One of the nitrogen atoms in urea comes from ammonium, and the other from aspartate.
The ammonium nitrogen comes from either glutamine or adenosine, and is incorporated as carbamoyl phosphate. Carbamoyl phosphate synthetase has an absolute requirement for N-acetylglutamate as an activator.
Aspartate reacts with citrulline to form argininosuccinic acid, which is then cleaved to release fumarate and arginine. Fumarate is metabolised to oxaloacetate via the citric acid cycle, and oxaloacetate is the substrate for transamination to form aspartate. This means that only a catalytic amount of aspartate is required.
Infants who lack argininosuccinase excreted large amounts of argininosuccinic acid in the urine, so depleting their available pool of ornithine to take up ammonium from carbamoyl phosphate. They therefore become hyperammonaemic after a moderately high protein meal. Provision of supplements of arginine provides a linear pathway from ornithine to argininosuccinate for the excretion of ammonium, so relieving the hyperammonaemia.
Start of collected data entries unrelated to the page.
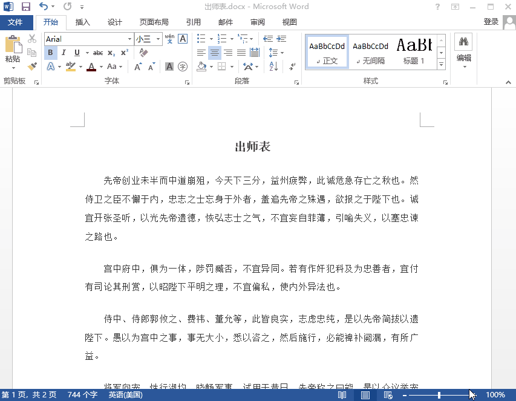Image resolution: width=516 pixels, height=401 pixels.
Task: Click the clear formatting icon
Action: tap(143, 53)
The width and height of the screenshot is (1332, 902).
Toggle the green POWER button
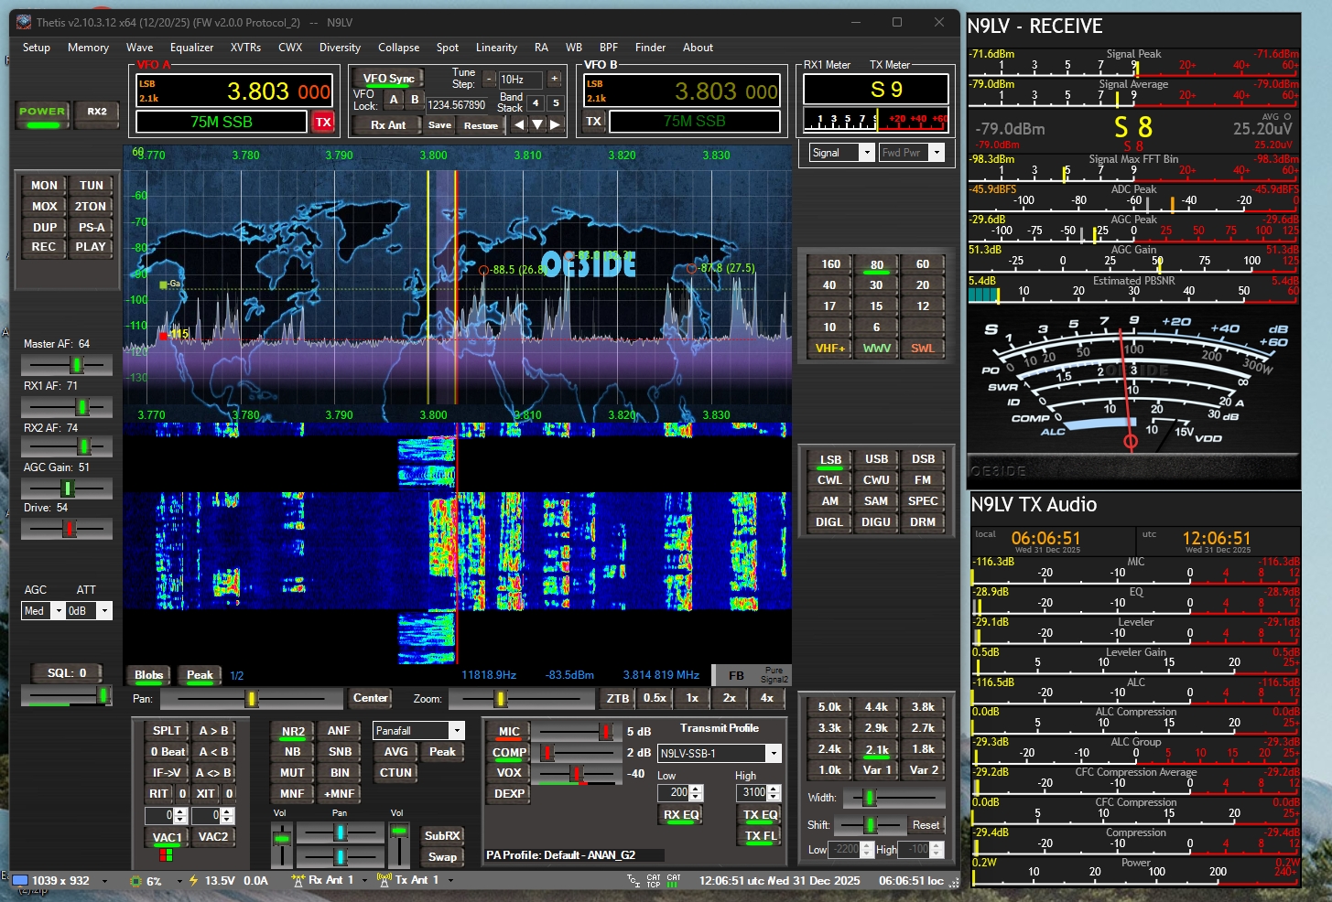tap(42, 113)
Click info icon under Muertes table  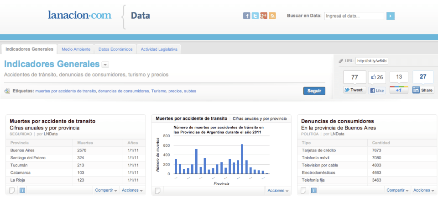(x=22, y=190)
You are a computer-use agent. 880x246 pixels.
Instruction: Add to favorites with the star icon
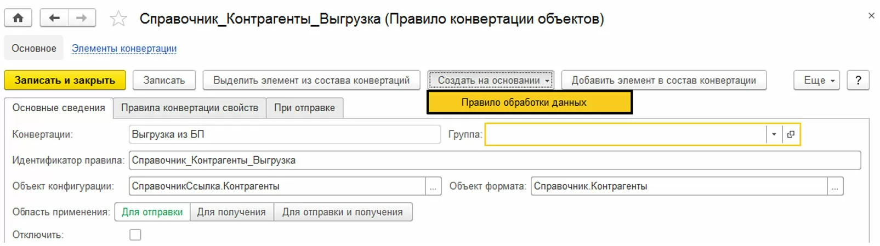pos(118,19)
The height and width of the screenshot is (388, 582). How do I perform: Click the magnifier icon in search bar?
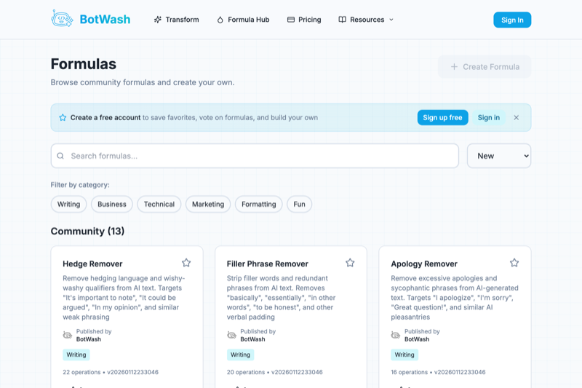[x=60, y=156]
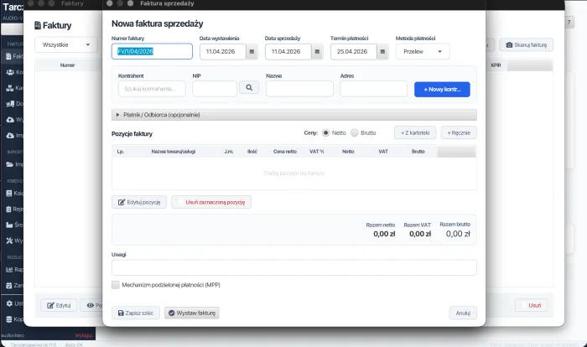The width and height of the screenshot is (587, 347).
Task: Select Brutto price radio button
Action: (x=355, y=132)
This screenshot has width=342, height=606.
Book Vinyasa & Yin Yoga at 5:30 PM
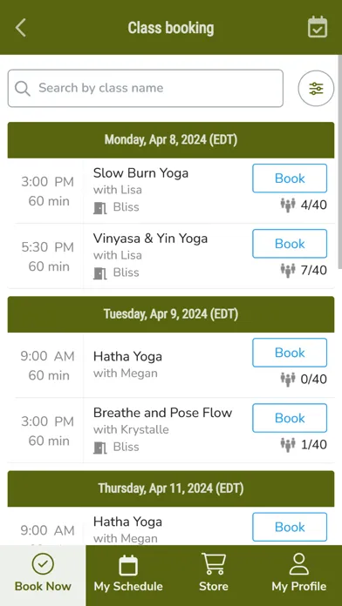coord(290,244)
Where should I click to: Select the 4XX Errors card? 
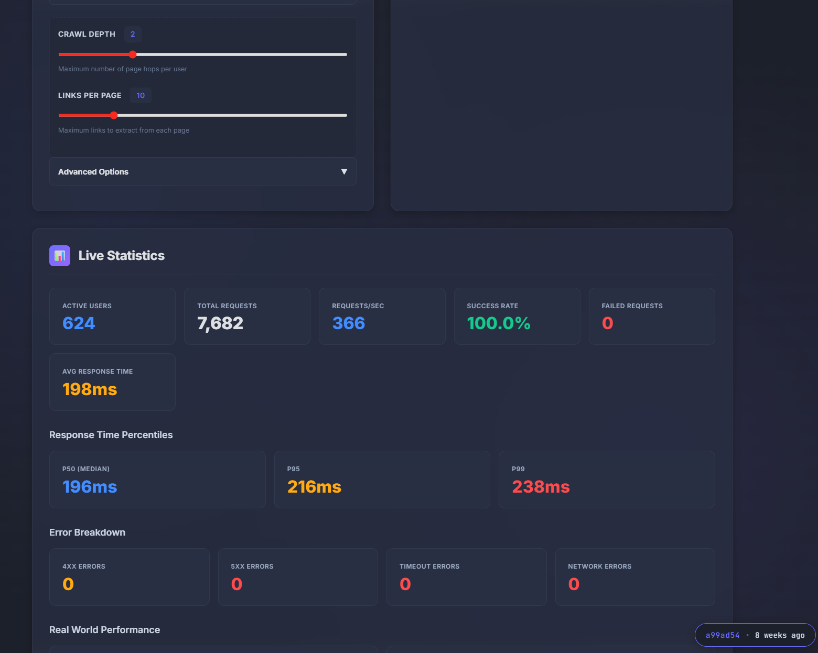129,577
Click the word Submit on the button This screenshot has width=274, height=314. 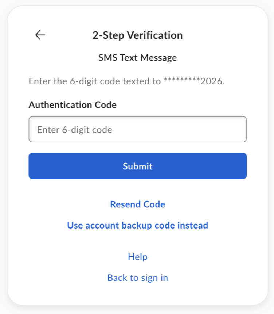(x=137, y=166)
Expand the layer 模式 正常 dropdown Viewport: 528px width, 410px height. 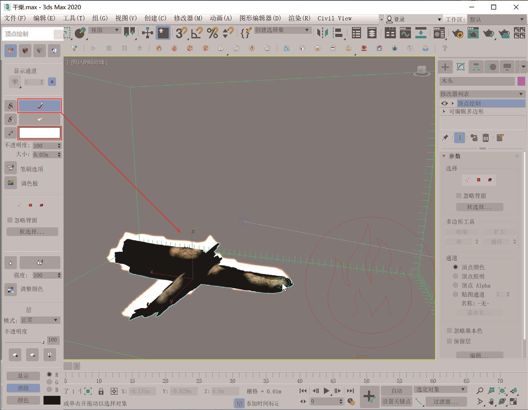coord(40,320)
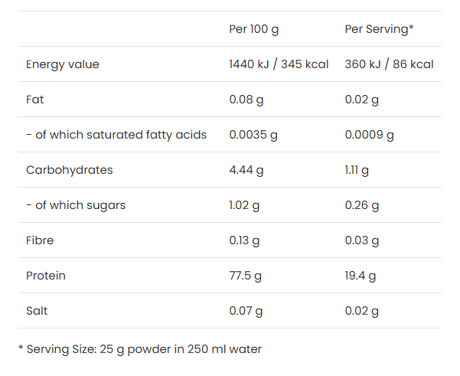The width and height of the screenshot is (460, 376).
Task: Click the saturated fat value '0.0035 g'
Action: pyautogui.click(x=253, y=135)
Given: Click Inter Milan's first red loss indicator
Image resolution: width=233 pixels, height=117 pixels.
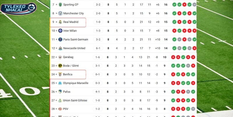Looking at the screenshot, I should click(x=174, y=31).
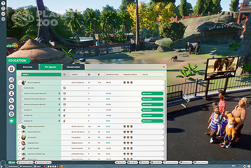Image resolution: width=251 pixels, height=168 pixels.
Task: Switch to the Overview tab
Action: coord(28,67)
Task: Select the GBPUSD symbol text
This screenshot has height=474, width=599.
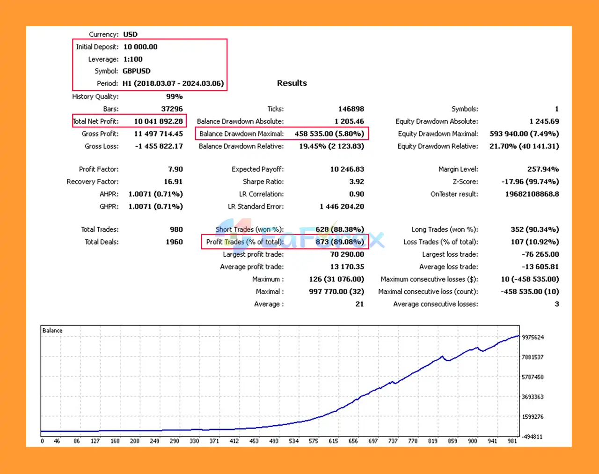Action: tap(137, 71)
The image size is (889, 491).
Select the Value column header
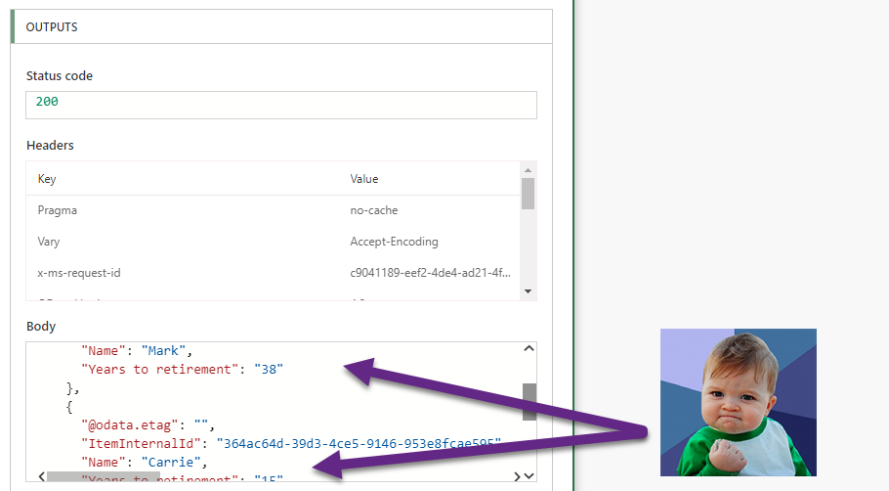363,179
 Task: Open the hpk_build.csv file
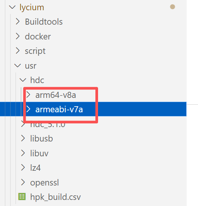(x=56, y=197)
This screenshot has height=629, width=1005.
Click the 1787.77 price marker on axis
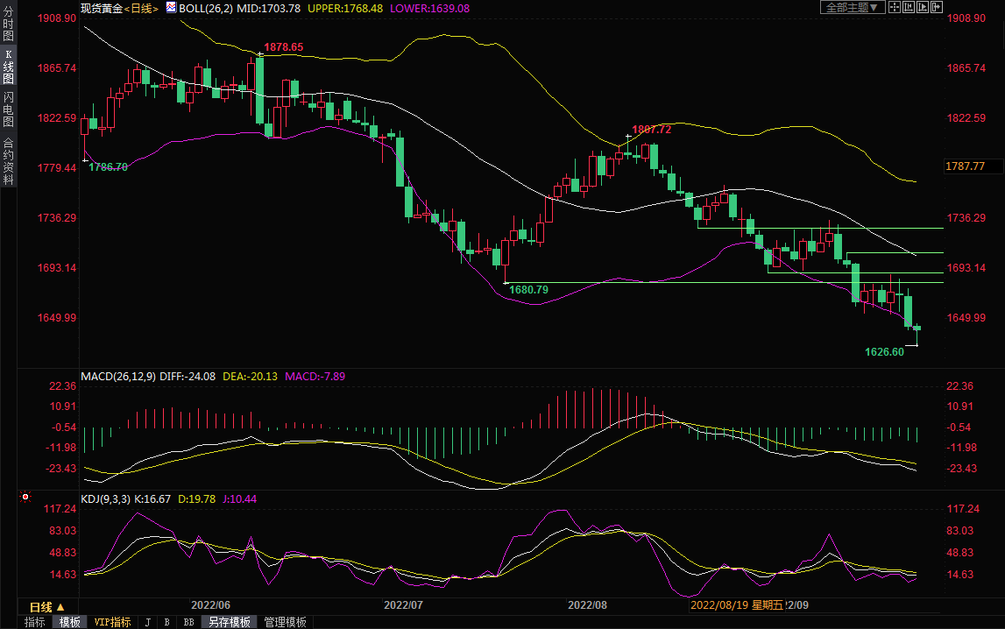coord(966,166)
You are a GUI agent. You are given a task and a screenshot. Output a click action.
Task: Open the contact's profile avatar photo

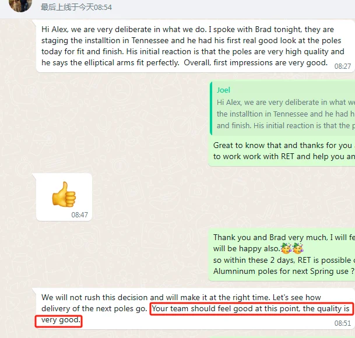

Urea diffuses form the bloodstream into the intestinal lumen, where it is a substrate for bacterial urease. The ammonium liberated may either be used by bacteria for amino acid and protein synthesis or may be absorbed into the hepatic portal vein and used for synthesis or urea and non-essential amino acids in the liver. Some essential amino acids formed by intestinal bacteria may be absorbed.